In this task we would like you to complete the 'rock, paper, scissors' game defined in the first cell below. You should complete the `determine_winner` function, printing the winner of the game ('Player Wins!', 'Computer Wins!' or 'Draw!').

If you are not familiar with the rules of the game:

- Rock beats Scissors,
- Scissors beats Paper,
- Paper beats Rock,
- and same choice results in a draw.

When the second cell is run it will call the `play_game` function defined in the first cell which will call the completed `determine_winner` function to print the results to the screen. When you run the code you will need to type in your choice in the input box that appears!

You do **not** need to edit any code in the second cell below.

In [None]:
import random

choice_list = ['Rock', 'Paper', 'Scissors']

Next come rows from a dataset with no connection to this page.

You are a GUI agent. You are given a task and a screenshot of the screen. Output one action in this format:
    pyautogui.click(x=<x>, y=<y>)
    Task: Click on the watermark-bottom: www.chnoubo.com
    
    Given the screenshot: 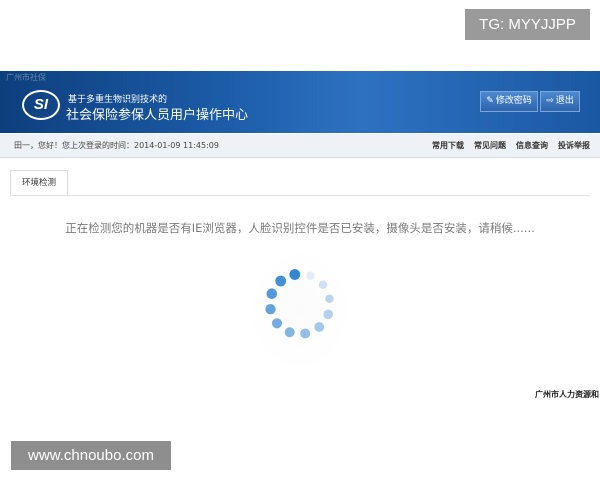 What is the action you would take?
    pyautogui.click(x=91, y=456)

# Function to get a random choice from the computer
def get_cpu_choice():
    choice = random.choice(choice_list)  # Randomly select 'Rock', 'Paper', or 'Scissors'
    return choice

# Function to get the player's choice
def get_player_choice():
    while True:
        # Prompt player to enter their choice, removing any leading/trailing whitespace
        player_choice = input('Choose Rock, Paper or Scissors:').strip()
        # Check if the choice is valid
        if player_choice not in choice_list:
            print(player_choice, 'is not a valid choice, pick from:', choice_list)
        else:
            print('\nYou chose:', player_choice)
            break  # Exit the loop once a valid choice is made
    return player_choice

def determine_winner(player_choice, computer_choice):
    # Complete the function to print the winner to the screen and determine whether player or CPU wins the game
    print()

# Main function to play the game
def play_game():
    print('Rock, Paper, Scissors Game!')
    print('-' * 27, '\n')
    # Get choices from both player and computer
    user_choice = get_player_choice()
    cpu_choice = get_cpu_choice()
    print('Computer chose:', cpu_choice, '\n')  # Display the computer's choice
    determine_winner(user_choice, cpu_choice)  # Determine and display the winner

In [None]:
play_game()

----

Remember to save your answers!